* _What is being asked_
Return every line from the records below that has the word "height".

* _Records supplied_

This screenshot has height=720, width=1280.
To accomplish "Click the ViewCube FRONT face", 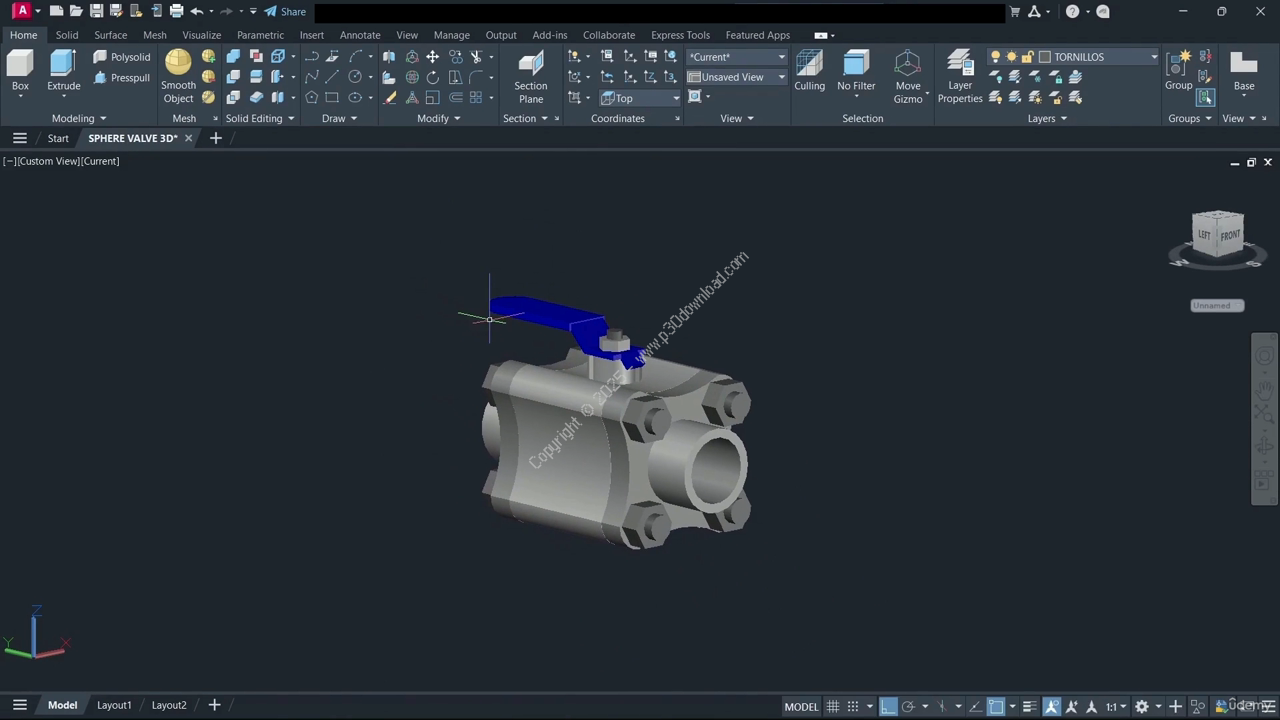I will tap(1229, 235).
==
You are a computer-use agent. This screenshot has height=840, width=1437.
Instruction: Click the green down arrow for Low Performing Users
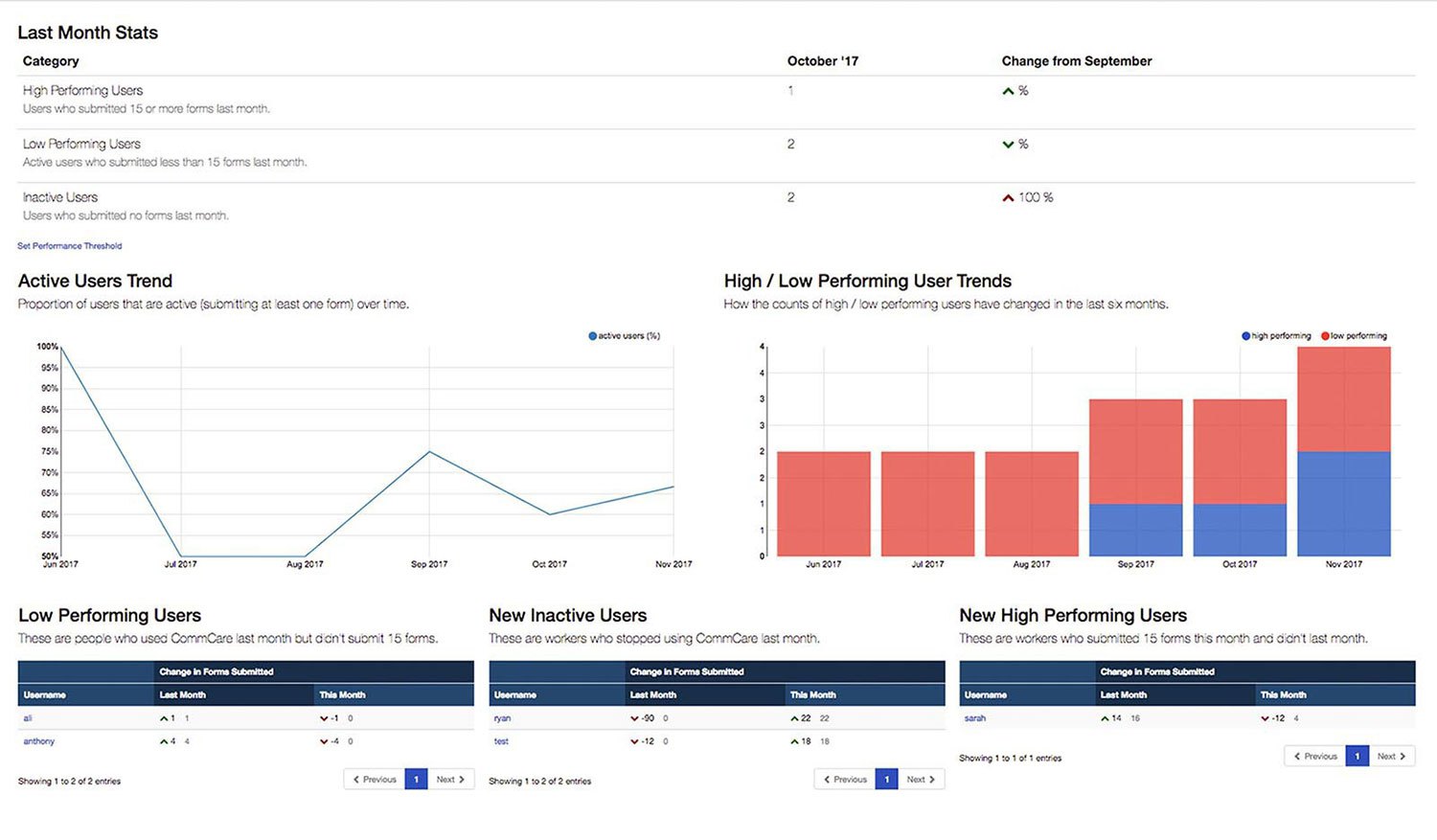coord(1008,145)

* _Solution below_
This screenshot has height=720, width=1280.
You are a computer-use agent. This screenshot has height=840, width=1437.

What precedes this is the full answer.